Exercise goal: Write out, exactly and in full, the line where "This screenshot has height=460, width=887." appears together with all lines that follow it in the entries below. Do not include pictures.

Extracted entries:
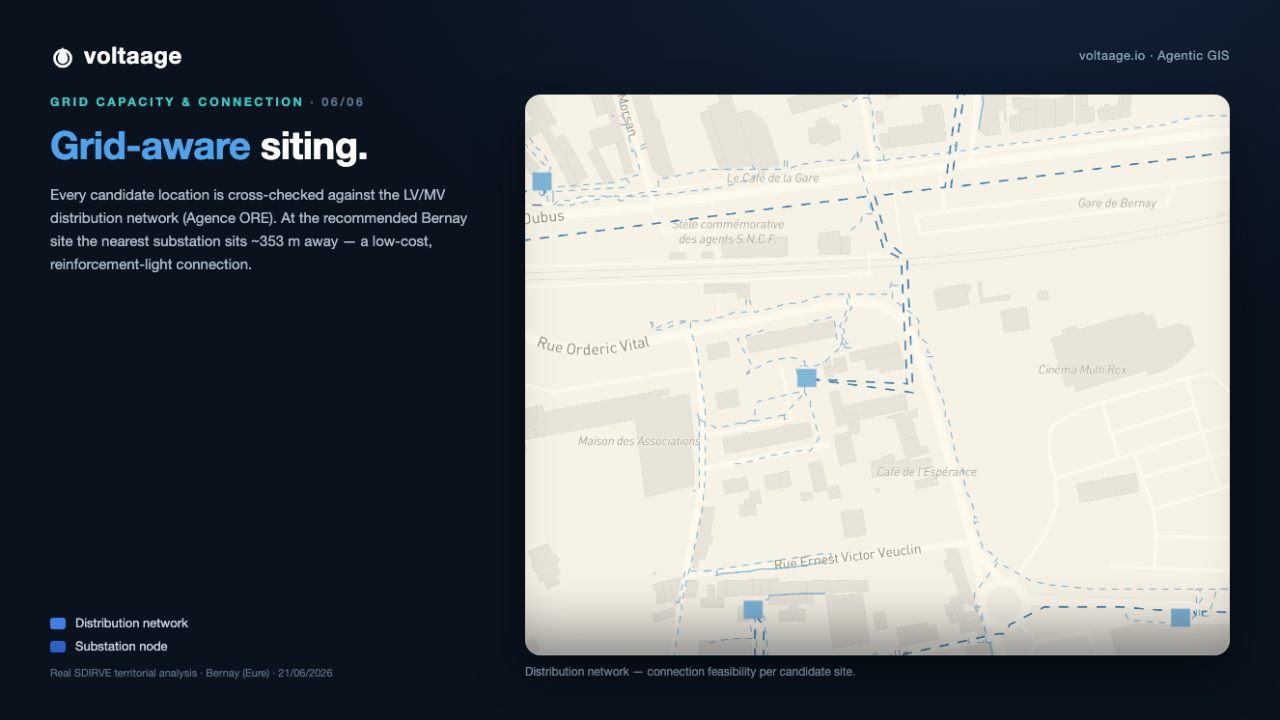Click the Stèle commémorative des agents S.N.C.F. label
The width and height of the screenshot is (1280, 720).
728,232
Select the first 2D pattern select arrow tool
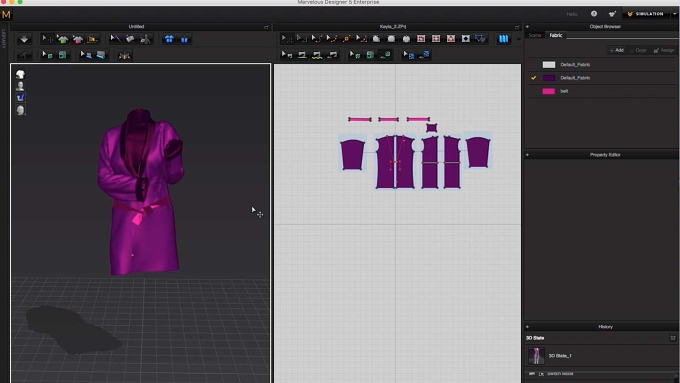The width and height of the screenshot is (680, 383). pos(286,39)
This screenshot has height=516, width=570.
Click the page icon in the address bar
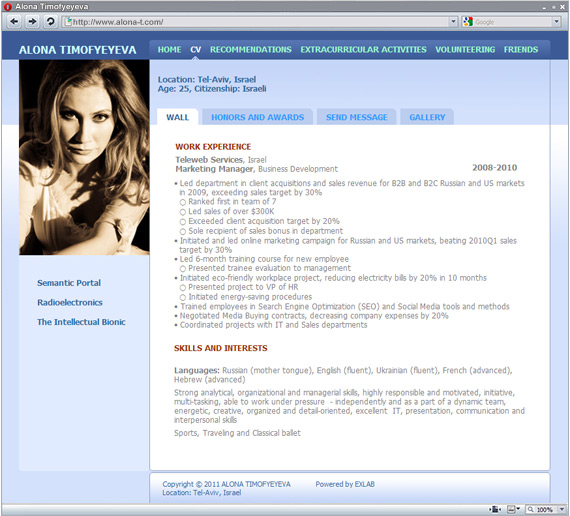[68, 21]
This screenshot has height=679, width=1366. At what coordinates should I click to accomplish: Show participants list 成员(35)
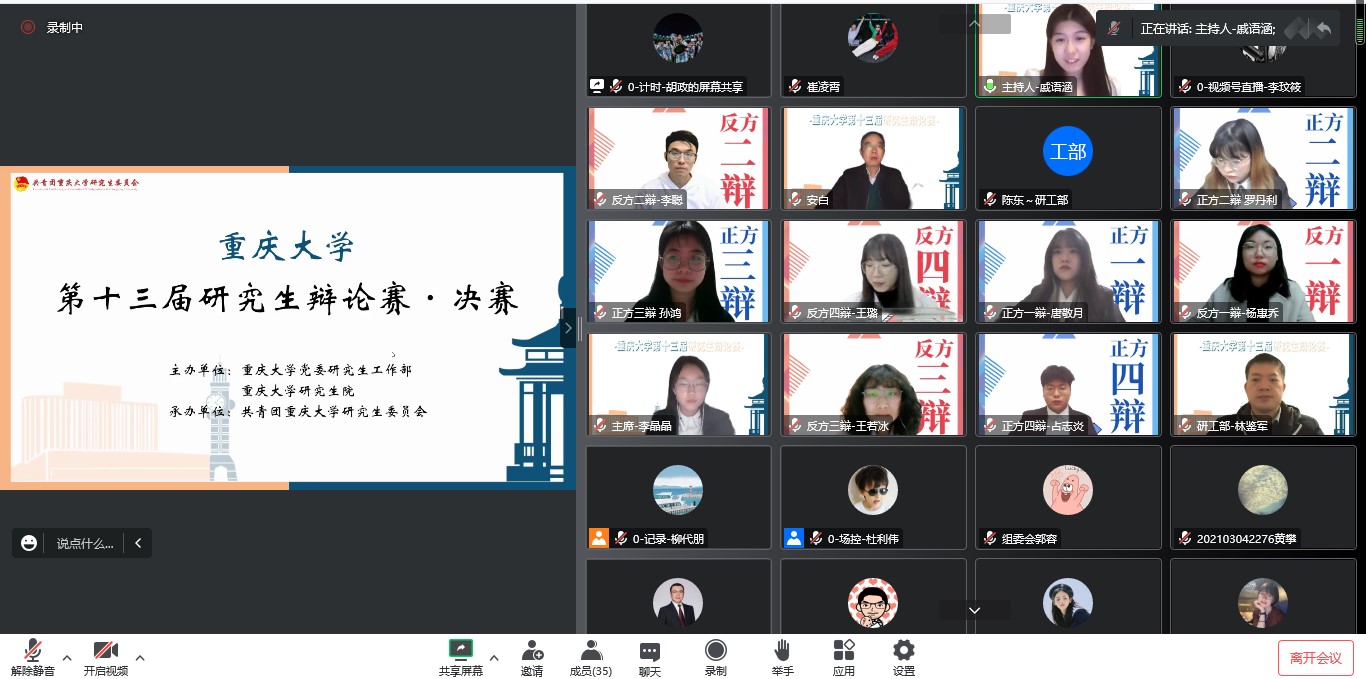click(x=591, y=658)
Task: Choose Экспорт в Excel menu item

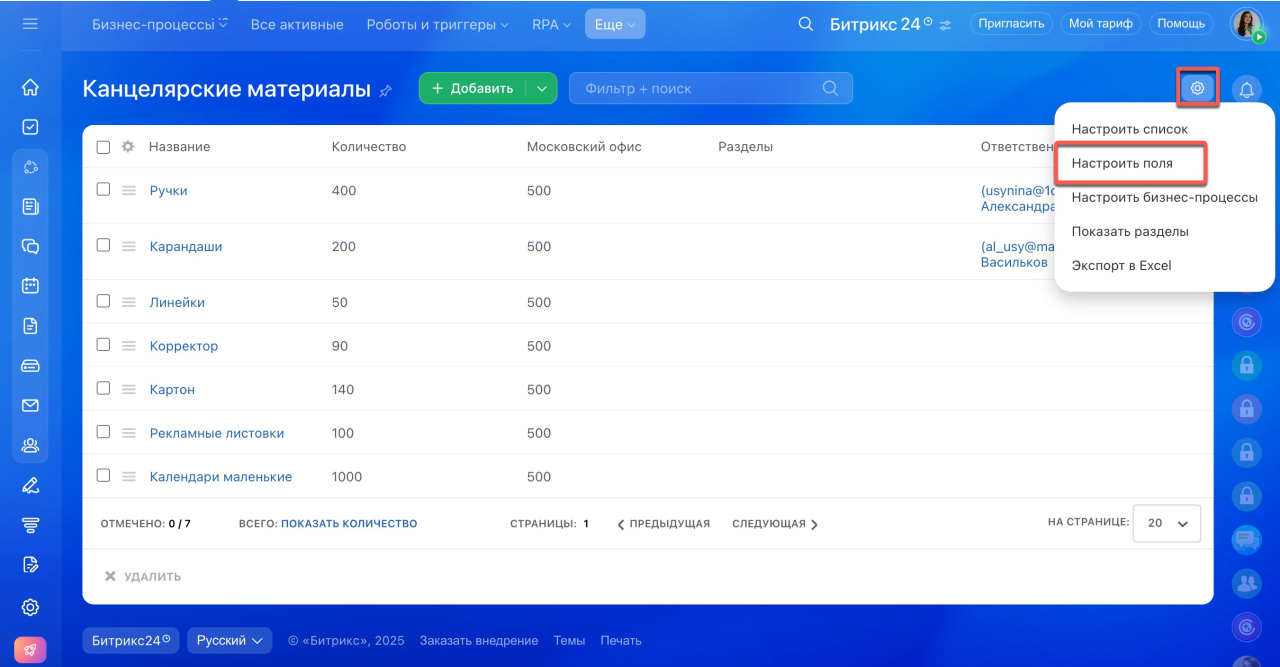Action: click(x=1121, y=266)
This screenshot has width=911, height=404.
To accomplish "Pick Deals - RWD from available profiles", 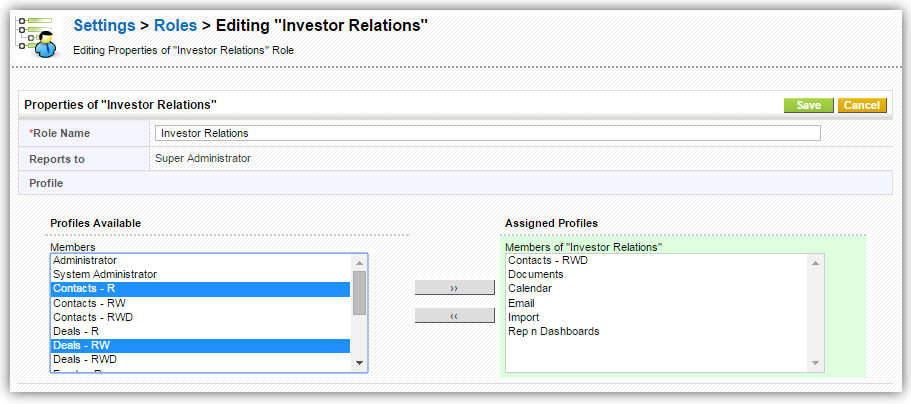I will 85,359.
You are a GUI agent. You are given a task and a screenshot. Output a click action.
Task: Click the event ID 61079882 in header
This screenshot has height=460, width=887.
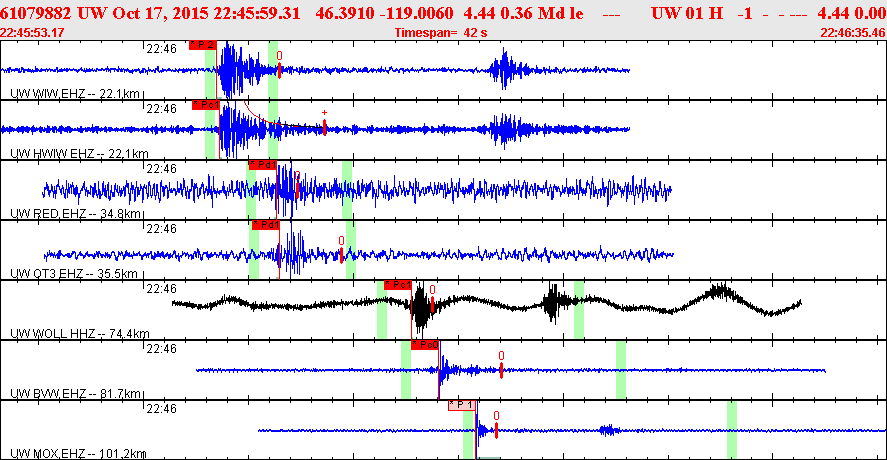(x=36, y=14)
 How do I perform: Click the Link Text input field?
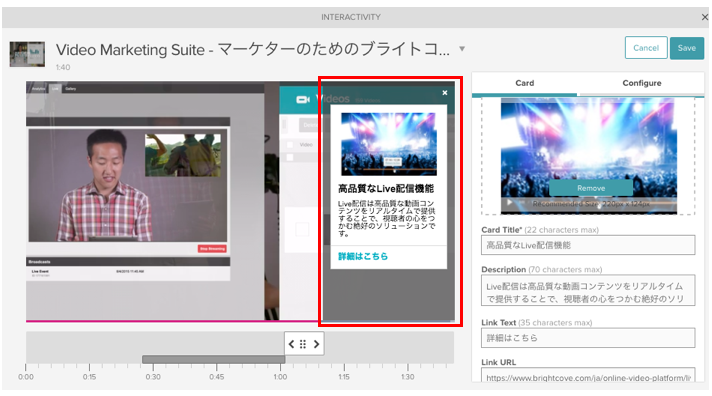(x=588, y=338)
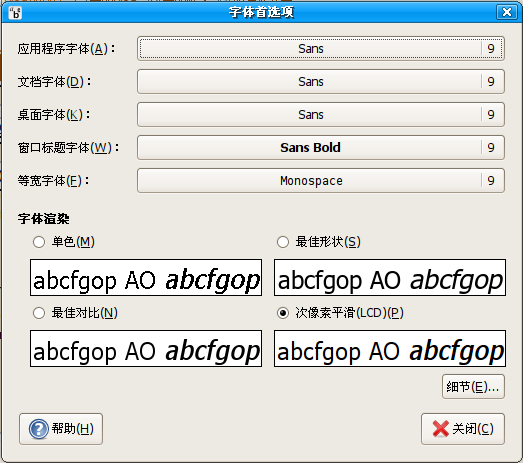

Answer area:
This screenshot has height=460, width=887.
(x=36, y=14)
 How do I perform: Click the Link Text input field?
(x=588, y=338)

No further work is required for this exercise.